Which brings us to what BofA calls the “Most important chart in the world”, that of 10-year US Treasury yields, which for the 3rd time since 2012 have failed to sustain a break down below 1.5%…
… in the process catalyzing a furious waterfall of downstream effects starting with yield retracement causing $2.4tn drop in negative-yielding bonds.
It was also this violent rejection of the 10Y breakdown that unleashed a historic quant quake, or as BofA calls it, the “hate rotation”, as the Value outperformed Growth by 6%t in 5 sessions, the 2nd largest relative return past 18 years.
The good news: for now there are – still – no sign of policy Impotence (US and European credit spreads back to new lows, BTP-bund spread just 138bps); bubbles pop but historically after surge in growth (e.g.

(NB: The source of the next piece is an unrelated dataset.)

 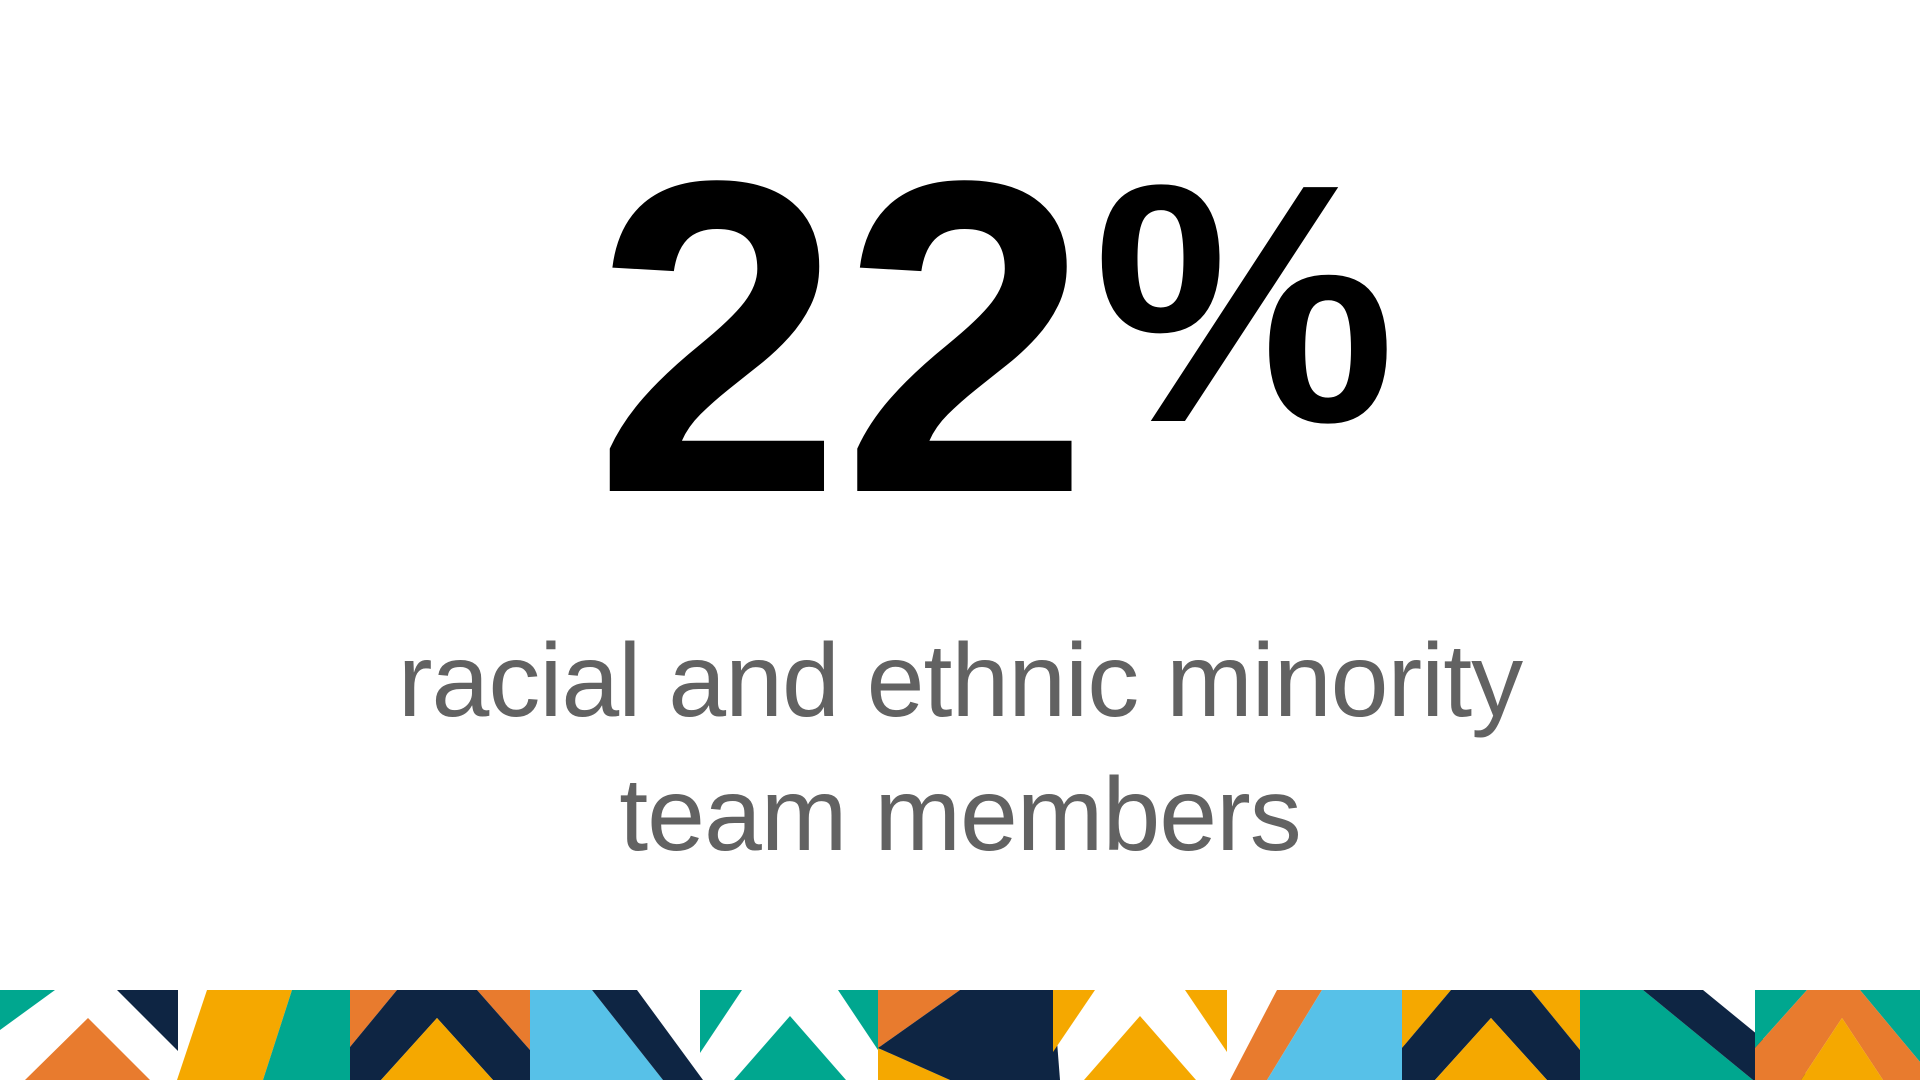 I want to click on stat-number: 22, so click(x=842, y=338).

Japan in ’89 = 4.9% GDP growth, US in ’99 = 4.8%, Eurozone in ’06 = 3.2%, China in ’07 = 14.2%); as such today’s bond bubble reduces risk of recession.
Meanwhile, the possibility of even more positive surprises has surged on the back of two key developments: huge bond Issuance (US corp. bond issuance to surge $130bn in Sept) allowing companies to refi into record low interest rates, as well as strong mortgage refis, which have resulted in an injection of cash into real economy, letting BofA conclude that macro can surprise to upside next 2 quarters.
Yet the paradox is that much of this is happening in response to a certainty that the Fed will cut rates next week even as inflation is set to spike: to wit, the US quits ratio (workers quitting jobs = sign of confidence they find better job) hit an 18 year high of 2.4% in July – it leads private sector wages by two quarters and implies almost 4% wage growth in Q1’20
Meanwhile, rising investor interest in implications of a Warren/Sanders/Biden win in 2020 – all of which revolve around some version of helicopter money – also say inflation expectations are set to spike.
Based on these observations, here are Bank of America’s tactical conclusion:
- Bullish risk assets in 2019 as bearish investor sentiment & the irrationality of central banks and bond markets allows “overshoot” in credit & equity prices this autumn.
- No impotence, big issuance, rising inflation means recent violent growth to value, defensives to cyclicals continues episodically in coming months
However, BofA then turns bearish on risk assets in 2020 as the bond bubble pop induces a “Big Top” in credit (as spreads trough) & equities (as multiples peak), causing Wall St deleveraging and – at long last – Main St recession.